With an extremely wide field of view, it will also enable large-scale surveys of the sky and complement the international Atacama Large Millimeter Array (ALMA), now under construction. As CCAT discovers new sources, ALMA will follow up with images of those sources in unprecedented detail.
Provost Kent Fuchs called Young's dedication to Cornell "spectacular" and expressed gratitude -- "not just on behalf of Cornell, but on behalf of CCAT, on behalf of astronomy worldwide and on behalf of the great science that's going to take place for many, many decades."
Young, an independent investor and retired owner and CEO of Young Radiator Co., said he viewed CCAT as a valuable project for Cornell and Caltech, a partner in the effort since 2004.
"I think that great astronomy departments need to have a strong association with world-class projects, and CCAT clearly ... is a world-class project," he said.
Young said he first heard about CCAT eight years ago, when he brought his daughter to Cornell for summer school.
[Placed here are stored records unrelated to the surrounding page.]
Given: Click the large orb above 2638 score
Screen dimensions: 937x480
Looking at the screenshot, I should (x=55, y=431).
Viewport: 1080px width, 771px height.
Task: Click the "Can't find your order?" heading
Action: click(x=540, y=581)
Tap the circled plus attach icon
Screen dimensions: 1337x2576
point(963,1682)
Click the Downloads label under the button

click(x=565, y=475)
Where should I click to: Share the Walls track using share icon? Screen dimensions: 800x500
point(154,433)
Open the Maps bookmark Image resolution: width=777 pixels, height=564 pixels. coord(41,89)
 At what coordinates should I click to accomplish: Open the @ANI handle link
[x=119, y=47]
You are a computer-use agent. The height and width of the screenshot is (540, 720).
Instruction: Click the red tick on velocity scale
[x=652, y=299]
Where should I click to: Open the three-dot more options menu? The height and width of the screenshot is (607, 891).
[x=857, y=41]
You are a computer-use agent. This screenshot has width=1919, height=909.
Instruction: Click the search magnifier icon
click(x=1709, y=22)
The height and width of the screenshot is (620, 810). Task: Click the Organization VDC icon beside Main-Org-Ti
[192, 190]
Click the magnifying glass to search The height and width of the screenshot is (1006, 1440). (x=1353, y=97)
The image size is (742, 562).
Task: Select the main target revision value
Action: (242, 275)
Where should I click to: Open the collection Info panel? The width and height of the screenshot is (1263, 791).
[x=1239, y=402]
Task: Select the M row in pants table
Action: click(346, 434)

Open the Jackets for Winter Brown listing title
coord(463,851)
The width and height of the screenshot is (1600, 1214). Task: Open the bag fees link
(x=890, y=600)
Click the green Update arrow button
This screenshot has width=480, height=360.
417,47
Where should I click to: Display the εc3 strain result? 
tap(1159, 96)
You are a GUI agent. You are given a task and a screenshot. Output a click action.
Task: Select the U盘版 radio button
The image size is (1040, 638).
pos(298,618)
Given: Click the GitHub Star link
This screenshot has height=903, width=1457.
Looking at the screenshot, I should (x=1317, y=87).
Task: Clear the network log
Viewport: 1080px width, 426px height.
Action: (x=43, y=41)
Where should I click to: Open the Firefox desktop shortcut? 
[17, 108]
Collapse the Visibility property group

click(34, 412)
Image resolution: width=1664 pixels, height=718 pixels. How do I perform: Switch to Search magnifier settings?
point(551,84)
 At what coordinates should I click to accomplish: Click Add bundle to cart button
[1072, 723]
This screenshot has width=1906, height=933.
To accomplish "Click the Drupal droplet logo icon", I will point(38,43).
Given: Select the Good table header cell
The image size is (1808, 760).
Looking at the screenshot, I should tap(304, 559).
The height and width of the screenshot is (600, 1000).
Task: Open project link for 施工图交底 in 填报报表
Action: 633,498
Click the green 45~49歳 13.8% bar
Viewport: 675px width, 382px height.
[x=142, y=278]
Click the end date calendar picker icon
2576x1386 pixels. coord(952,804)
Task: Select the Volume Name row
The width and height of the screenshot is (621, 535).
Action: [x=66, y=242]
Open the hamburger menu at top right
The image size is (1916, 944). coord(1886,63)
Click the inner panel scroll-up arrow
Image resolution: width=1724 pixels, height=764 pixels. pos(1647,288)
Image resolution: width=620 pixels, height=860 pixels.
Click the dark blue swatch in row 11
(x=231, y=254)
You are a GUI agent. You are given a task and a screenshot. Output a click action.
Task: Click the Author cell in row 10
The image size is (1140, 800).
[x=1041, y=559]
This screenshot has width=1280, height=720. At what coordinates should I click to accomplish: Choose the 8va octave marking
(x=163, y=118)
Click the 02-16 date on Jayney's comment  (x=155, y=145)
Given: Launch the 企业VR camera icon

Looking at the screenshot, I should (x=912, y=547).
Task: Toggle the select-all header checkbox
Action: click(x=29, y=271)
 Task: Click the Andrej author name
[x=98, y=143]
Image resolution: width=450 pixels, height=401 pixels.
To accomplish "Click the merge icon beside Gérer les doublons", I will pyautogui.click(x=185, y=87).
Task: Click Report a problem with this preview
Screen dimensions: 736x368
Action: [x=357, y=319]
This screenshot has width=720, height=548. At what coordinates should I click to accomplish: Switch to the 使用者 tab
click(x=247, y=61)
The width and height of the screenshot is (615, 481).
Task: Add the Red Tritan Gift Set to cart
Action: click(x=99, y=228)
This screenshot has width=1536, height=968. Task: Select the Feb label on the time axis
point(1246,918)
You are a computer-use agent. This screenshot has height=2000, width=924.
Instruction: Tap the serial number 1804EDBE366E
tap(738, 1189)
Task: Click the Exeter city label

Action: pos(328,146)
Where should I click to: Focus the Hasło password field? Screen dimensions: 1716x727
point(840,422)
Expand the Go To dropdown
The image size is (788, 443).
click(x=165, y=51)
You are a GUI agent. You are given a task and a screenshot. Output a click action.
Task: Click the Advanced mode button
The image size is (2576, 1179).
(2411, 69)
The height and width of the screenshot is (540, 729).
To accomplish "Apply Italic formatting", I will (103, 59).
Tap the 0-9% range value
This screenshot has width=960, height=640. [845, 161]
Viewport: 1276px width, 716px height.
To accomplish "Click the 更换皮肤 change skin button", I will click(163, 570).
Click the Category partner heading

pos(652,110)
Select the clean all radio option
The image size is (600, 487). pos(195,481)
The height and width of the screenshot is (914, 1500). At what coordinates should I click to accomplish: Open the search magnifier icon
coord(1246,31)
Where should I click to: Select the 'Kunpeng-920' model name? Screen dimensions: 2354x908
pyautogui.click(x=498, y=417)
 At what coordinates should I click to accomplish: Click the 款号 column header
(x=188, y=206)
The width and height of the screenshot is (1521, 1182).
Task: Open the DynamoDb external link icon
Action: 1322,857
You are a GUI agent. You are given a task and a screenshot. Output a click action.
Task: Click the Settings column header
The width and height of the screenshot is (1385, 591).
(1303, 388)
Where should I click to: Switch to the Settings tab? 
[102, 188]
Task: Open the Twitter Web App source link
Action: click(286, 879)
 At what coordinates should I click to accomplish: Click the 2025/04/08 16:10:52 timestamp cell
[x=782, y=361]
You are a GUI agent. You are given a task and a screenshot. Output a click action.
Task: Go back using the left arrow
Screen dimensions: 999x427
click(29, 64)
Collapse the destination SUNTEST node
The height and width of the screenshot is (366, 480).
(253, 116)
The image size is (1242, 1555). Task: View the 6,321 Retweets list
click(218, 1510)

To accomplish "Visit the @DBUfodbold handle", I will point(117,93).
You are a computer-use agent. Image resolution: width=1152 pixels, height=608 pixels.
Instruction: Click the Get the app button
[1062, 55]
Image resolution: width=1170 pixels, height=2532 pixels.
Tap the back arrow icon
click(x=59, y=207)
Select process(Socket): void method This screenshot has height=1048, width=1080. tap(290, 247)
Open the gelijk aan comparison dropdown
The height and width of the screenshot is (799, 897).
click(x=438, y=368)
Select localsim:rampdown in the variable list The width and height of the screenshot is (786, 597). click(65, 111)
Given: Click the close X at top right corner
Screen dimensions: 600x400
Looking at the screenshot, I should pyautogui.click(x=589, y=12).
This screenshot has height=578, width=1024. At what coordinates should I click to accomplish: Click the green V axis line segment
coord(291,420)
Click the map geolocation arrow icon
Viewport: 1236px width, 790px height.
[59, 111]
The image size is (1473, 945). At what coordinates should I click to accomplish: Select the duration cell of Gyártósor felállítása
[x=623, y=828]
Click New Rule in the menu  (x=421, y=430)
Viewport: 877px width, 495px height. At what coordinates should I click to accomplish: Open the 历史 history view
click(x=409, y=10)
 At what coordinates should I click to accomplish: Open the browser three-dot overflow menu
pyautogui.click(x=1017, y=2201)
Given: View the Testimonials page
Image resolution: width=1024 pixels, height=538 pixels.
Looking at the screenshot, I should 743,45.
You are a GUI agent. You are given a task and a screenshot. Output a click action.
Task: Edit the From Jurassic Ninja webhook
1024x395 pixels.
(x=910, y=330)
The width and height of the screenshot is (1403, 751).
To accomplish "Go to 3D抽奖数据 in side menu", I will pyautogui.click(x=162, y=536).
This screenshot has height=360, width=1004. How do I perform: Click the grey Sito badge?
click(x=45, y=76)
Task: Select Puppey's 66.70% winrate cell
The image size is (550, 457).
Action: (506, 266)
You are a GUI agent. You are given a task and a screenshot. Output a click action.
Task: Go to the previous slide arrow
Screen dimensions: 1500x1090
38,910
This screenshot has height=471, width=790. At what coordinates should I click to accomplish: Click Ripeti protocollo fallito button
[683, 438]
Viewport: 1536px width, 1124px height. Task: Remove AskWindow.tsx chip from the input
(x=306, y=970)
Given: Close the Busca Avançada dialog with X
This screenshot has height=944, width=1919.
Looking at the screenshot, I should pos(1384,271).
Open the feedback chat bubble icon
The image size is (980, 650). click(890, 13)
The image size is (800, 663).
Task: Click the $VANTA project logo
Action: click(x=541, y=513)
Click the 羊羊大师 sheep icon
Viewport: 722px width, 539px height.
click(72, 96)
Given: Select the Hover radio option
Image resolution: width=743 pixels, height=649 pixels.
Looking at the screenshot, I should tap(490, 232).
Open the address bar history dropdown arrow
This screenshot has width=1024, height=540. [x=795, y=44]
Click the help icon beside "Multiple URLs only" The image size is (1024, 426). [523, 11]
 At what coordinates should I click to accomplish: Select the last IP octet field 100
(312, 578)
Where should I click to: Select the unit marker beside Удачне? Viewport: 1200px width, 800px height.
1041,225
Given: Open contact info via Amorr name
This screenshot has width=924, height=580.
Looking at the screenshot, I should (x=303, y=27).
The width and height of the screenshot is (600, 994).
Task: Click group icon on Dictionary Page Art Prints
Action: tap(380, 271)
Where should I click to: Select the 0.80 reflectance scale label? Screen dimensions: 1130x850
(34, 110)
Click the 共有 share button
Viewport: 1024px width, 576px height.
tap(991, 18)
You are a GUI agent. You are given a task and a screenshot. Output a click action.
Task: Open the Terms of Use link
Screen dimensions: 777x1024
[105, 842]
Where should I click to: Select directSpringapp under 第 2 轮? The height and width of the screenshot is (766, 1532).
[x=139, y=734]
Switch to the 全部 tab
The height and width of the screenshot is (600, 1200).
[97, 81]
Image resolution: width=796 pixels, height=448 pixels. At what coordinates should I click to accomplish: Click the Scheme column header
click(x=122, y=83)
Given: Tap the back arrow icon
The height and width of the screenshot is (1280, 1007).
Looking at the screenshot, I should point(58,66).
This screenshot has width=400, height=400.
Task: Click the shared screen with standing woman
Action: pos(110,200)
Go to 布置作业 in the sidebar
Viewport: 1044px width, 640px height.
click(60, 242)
By "blind luck," he was invited to a meeting of the Friends of Astronomy, where he met Riccardo Giovanelli, professor of astronomy and CCAT director.
"On our side we had a lot bigger blind luck than you did," Giovanelli said at a Nov. 12 press conference.
CCAT received a major boost earlier this year with strong endorsement from Astro2010, a national panel of scientists charged with determining priorities in astronomy and astrophysics for the next decade.
"With a broad scientific agenda, CCAT will enable studies of the evolution of galaxies across cosmic time, the formation of clusters of galaxies, the formation of stars in the Milky Way, the formation and evolution of planets, and the nature of objects in the outer solar system," the panel wrote.
Astronomers plan to begin the engineering design phase for the telescope this year. Construction is projected to begin in 2013 and be completed in 2017.
CCAT will operate at millimeter and submillimeter ranges, looking back about 13 billion years at a time when the most interesting things in the universe were happening, Giovanelli said.
"The carbon in our bodies, the silicon in our computers, the gold in gifts we give a girlfriend or boyfriend -- all these things were made with stuff being produced when our galaxies were born," he said. "Understanding that process is understanding how the universe became sophisticated enough in a chemical way to produce things we enjoy now, like black-and-white movies and the stuff we use to build telescopes."
Radiation at submillimeter wavelengths is normally difficult to detect from the ground because it is easily absorbed by water in the Earth's atmosphere. The Atacama desert's dry climate and high altitude make it a unique and ideal spot for ground-based far-infrared astronomy.
Other CCAT partners include the University of Colorado, consortia of German and Canadian universities, and Associated Universities Inc., a not-for-profit in Washington, D.C.
Young is a Foremost Benefactor of Cornell. His current commitment toward the Atacama telescope continues his support of the project over several years. He has also made gifts to Cornell to benefit the College of Engineering, the Johnson School, athletics and other areas. In addition to being a member of the Friends of Astronomy, he has served on Cornell University Council and is a former director of the Cornell Society of Engineers.